[Listing of text and element-pointing records]
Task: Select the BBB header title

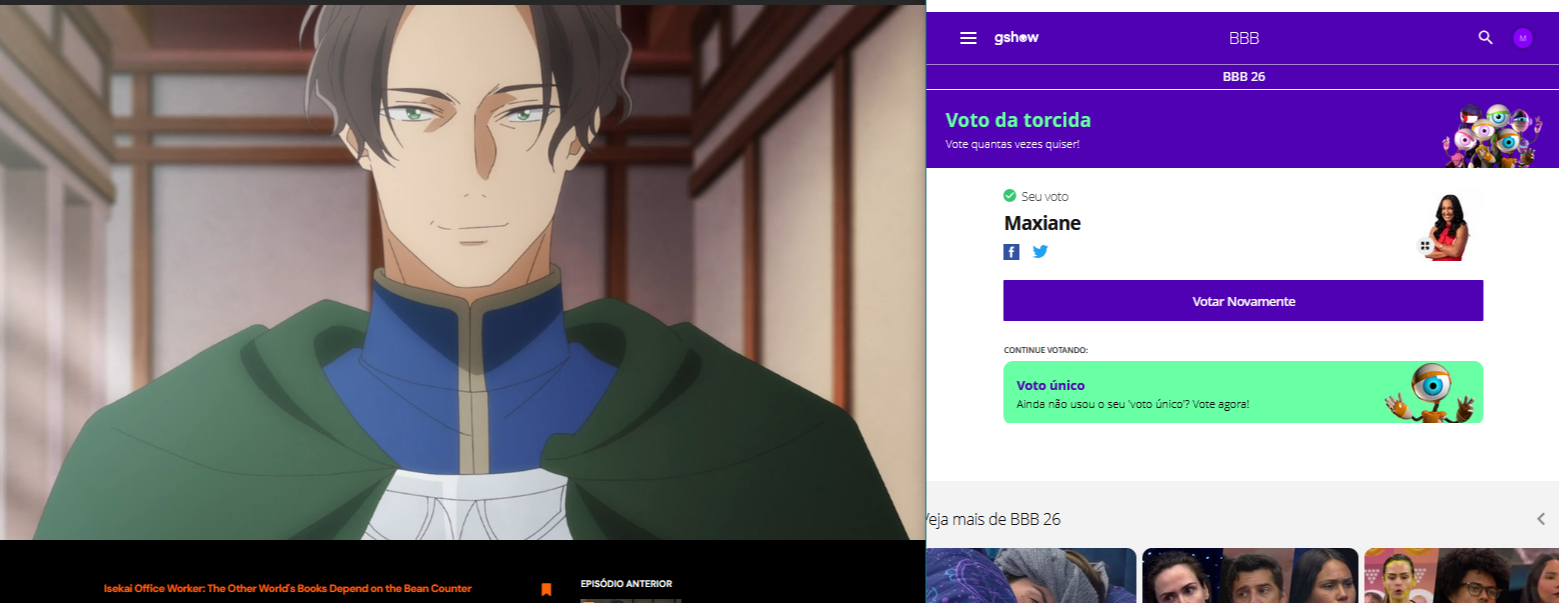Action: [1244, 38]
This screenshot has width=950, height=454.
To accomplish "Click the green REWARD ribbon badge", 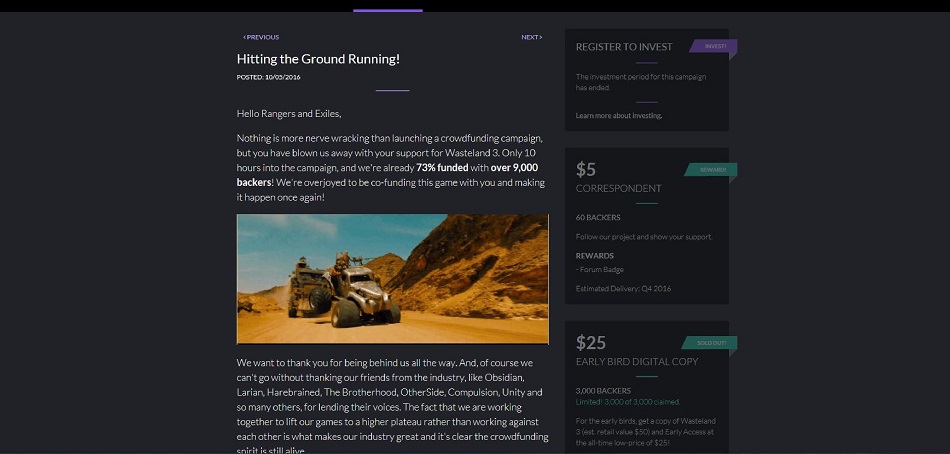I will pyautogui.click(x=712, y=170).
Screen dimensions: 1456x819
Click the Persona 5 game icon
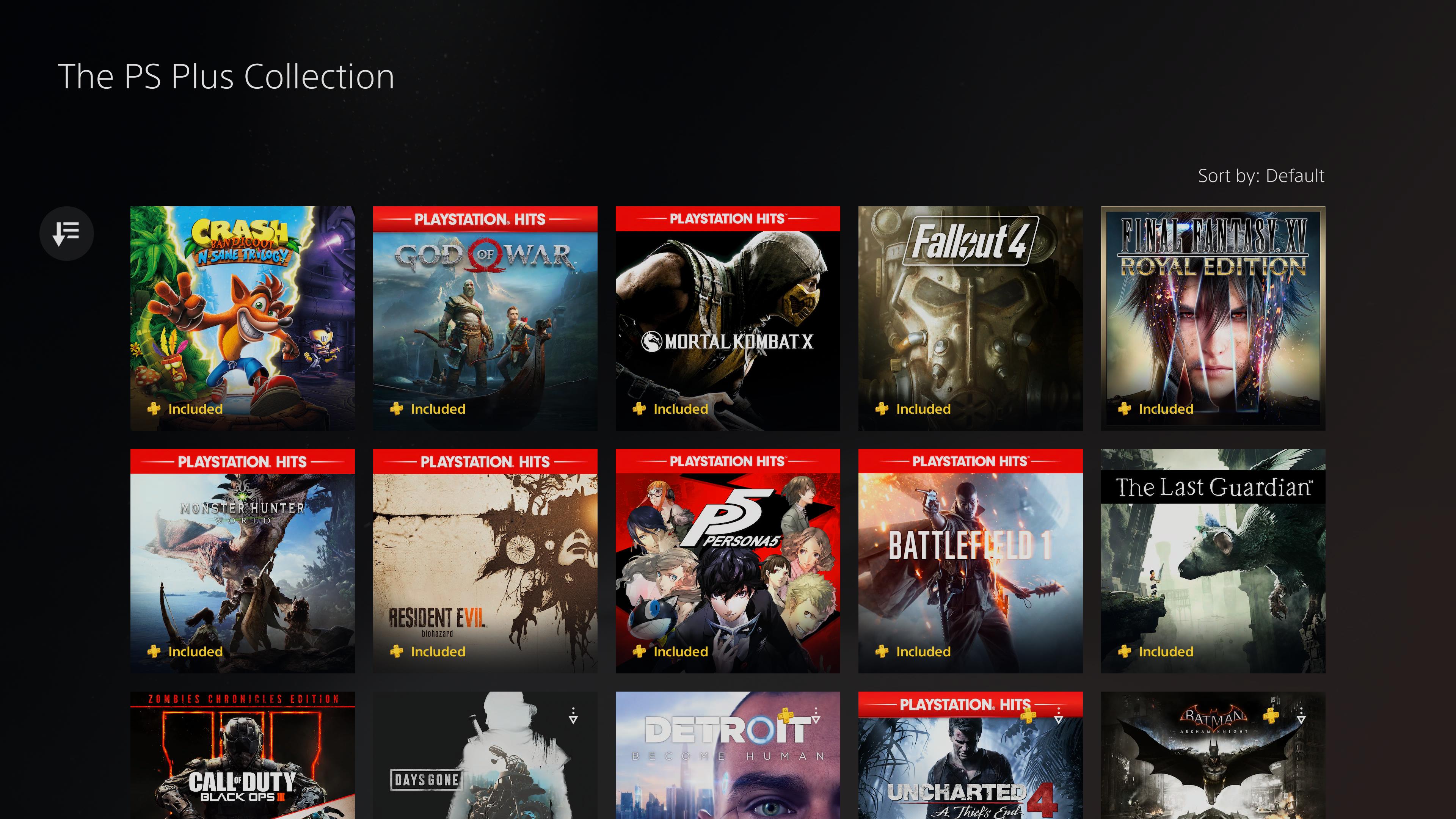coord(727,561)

-- Request --
Copy out the lines of the listing again, starting at the line that contains "Screen dimensions: 1456x819" and ending at the last line of the listing. Leave the pictures out.

-- Answer to the task --
Screen dimensions: 1456x819
Click the Persona 5 game icon
coord(727,561)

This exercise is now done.